My mother had hated therapy. She went in arms raw, came out arms raw. She was distrustful of psychiatrists and she didn’t believe in mental illness. That’s how she put it. “I don’t believe in mental illness.” She claimed that it, along with everything else she disapproved of, was an invention of the West. I told her about Ama Ata Aidoo’s book Changes, in which the character Esi says, “you cannot go around claiming that an idea or an item was imported into a given society unless you could also conclude that to the best of your knowledge, there is not, and never was any word or phrase in that society’s indigenous language which describes that idea or item.”
Abodamfo. Bodam nii. That was the word for “crazy person,” the word I’d heard my aunt use that day in Kejetia to describe the dreadlocked man. My mother refused this logic. After my brother died, she refused to name her illness depression. “Ameri
cans get depressed on TV and they cry,” she said. My mother rarely cried. She fought the feeling for a while, but then one day, not long after the Naked Egg experiment, she got into her bed, got under the covers, and wouldn’t get back up. I was eleven. I was shaking her arm as she lay there in bed, I was bringing her food before walking to school, I was cleaning the house so that when she finally woke up she wouldn’t be upset with me for letting the place turn to filth. I was doing okay, I thought, so when I found her, sinking in the bathtub, the faucet running, the floor flooded, the first thing I felt was betrayed. We were doing okay.
I looked at Katherine’s stomach. Still flat, all of these months later. Was Steve still making little “o’s” in his calendar? Had she told him that she knew about his betrayal or did she keep it to herself, hold it in the clenched fist of her heart to open only when something between them was truly broken?
I had never been to therapy myself, and when the time came for me to choose what to study, I didn’t choose psychology. I chose molecular biology. I think when people heard about my brother they assumed that I had gone into neuroscience out of a sense of duty to him, but the truth is I’d started this work not because I wanted to help people but because it seemed like the hardest thing you could do, and I wanted to do the hardest thing. I wanted to flay any mental weakness off my body like fascia from muscle.
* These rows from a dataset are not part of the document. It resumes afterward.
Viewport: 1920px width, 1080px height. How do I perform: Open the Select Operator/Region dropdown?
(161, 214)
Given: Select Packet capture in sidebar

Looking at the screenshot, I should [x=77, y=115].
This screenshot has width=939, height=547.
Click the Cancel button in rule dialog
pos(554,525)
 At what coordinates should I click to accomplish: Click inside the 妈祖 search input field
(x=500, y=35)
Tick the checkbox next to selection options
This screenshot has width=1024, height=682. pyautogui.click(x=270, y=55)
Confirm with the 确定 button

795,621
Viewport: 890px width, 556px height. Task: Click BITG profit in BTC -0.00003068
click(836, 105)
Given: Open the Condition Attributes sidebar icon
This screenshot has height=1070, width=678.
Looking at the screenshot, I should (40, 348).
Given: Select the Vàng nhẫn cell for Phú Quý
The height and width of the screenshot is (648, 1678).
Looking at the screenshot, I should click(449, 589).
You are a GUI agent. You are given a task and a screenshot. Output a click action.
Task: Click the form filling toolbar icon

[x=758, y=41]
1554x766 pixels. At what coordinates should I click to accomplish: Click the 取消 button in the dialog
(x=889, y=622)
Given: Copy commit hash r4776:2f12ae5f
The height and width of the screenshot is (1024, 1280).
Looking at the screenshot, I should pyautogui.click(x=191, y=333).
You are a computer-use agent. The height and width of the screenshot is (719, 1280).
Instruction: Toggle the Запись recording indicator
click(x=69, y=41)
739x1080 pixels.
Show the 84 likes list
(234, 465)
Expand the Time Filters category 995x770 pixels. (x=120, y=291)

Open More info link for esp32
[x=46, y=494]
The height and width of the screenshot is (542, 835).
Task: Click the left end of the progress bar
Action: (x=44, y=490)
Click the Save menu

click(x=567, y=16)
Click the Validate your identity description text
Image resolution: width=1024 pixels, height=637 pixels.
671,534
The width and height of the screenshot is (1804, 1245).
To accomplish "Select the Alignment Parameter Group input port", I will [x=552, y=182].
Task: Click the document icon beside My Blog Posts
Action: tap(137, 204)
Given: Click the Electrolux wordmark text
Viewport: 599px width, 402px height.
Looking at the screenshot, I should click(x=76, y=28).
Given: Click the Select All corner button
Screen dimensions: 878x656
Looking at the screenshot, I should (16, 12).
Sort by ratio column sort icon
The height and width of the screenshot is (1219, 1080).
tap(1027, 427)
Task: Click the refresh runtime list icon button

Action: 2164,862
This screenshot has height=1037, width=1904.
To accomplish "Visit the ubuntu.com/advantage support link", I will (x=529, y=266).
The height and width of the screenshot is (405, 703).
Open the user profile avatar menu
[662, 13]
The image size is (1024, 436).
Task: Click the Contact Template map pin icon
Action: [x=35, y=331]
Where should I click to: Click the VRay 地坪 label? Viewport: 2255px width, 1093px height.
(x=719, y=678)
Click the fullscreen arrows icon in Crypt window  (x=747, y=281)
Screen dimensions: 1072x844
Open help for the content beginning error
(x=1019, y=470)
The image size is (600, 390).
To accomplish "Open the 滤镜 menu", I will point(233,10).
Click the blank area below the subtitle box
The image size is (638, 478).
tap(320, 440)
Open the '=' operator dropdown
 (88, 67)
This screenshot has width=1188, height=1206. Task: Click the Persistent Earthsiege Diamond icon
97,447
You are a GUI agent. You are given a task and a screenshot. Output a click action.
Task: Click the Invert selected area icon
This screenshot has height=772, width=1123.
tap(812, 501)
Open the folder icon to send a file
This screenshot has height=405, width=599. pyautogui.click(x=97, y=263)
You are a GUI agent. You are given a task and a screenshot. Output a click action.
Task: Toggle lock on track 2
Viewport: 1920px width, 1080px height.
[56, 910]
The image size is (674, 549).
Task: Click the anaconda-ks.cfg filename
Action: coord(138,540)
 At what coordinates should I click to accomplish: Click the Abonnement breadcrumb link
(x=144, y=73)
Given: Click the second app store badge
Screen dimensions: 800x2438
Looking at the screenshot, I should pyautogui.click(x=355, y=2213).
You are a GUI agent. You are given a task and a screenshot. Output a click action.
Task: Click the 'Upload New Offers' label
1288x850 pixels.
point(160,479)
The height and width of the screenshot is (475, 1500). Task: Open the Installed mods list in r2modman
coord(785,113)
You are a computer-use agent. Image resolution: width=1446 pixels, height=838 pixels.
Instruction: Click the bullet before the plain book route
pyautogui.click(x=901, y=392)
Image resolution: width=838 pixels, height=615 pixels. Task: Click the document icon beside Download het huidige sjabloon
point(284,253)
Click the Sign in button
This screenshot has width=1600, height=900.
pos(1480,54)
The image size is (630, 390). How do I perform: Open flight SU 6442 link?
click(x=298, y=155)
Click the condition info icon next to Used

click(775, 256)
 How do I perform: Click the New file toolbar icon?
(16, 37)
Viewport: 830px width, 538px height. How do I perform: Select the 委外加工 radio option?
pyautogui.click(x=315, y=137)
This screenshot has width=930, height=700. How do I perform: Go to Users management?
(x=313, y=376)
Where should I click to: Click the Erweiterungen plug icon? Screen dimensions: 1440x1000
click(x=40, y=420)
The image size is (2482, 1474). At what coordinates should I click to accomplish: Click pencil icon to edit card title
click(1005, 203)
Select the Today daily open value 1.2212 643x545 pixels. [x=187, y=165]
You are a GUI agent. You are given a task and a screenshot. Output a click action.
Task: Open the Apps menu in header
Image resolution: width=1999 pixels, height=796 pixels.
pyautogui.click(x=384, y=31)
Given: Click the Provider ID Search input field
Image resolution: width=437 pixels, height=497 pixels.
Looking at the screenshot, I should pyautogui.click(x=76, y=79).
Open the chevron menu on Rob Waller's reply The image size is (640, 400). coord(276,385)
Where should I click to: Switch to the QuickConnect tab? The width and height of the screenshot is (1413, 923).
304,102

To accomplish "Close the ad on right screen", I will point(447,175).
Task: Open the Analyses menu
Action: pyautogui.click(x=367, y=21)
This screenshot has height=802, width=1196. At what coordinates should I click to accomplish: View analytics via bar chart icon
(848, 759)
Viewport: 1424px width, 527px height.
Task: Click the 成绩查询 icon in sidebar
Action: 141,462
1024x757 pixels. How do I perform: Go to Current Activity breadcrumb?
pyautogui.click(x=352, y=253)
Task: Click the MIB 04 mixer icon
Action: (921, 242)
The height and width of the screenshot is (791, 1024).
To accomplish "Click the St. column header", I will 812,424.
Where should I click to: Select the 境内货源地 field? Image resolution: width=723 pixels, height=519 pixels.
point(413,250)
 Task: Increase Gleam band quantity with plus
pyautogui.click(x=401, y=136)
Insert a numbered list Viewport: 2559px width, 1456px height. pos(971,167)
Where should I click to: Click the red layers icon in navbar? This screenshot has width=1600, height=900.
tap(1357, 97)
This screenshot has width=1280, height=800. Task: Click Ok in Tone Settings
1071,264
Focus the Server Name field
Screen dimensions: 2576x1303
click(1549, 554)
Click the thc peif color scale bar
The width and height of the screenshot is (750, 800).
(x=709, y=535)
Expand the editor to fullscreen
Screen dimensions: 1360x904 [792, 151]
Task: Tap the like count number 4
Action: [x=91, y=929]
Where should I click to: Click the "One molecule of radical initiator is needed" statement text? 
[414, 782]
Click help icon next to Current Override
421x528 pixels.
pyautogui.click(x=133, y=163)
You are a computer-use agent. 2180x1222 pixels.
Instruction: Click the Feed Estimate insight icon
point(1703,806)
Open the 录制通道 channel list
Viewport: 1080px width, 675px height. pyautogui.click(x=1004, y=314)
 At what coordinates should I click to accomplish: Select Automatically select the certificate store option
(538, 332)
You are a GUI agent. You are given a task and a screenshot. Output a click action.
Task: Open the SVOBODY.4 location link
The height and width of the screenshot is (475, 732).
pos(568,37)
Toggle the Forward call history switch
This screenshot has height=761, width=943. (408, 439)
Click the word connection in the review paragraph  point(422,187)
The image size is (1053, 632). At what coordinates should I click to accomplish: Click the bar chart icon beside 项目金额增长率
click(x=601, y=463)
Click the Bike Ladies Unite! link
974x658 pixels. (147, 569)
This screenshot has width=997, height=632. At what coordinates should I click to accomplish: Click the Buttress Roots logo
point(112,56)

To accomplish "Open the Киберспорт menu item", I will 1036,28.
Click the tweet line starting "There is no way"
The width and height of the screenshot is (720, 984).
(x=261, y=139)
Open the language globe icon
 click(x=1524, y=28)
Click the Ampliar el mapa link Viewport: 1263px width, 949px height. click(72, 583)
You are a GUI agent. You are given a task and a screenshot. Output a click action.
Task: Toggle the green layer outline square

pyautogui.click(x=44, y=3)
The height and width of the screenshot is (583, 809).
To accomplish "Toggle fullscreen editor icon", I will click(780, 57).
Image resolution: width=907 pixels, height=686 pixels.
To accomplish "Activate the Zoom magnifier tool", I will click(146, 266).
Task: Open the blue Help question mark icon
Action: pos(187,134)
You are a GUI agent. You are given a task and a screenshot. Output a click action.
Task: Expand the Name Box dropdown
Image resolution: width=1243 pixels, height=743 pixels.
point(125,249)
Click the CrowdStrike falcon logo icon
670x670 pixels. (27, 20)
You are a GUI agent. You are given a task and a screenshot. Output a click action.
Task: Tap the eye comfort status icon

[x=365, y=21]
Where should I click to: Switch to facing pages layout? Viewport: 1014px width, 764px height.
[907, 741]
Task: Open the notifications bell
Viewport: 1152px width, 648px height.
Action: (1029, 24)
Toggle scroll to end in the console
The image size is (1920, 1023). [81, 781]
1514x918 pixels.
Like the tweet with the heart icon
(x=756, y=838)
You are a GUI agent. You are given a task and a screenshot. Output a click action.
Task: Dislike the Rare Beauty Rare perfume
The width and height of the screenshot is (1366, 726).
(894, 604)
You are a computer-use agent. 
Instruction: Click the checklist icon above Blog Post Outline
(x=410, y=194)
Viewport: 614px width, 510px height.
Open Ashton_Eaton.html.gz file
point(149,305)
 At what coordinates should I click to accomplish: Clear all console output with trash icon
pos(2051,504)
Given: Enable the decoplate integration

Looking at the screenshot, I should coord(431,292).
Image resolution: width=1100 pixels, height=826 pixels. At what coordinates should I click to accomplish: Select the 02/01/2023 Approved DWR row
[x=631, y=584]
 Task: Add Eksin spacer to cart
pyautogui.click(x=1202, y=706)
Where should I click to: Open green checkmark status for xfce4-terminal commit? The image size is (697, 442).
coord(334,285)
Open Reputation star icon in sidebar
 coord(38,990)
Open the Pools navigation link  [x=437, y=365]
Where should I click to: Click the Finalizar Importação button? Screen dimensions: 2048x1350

Throughout high school, I never touched a drop of alcohol because I lived in fear that addiction was like a man in a dark trench coat, stalking me, waiting for me to get off the well-lit sidewalk and step into an alley. I had seen the alley. I had watched Nana walk into the alley and I had watched my mother go in after him, and I was so angry at them for not being strong enough to stay in the light. And so I did the hard thing.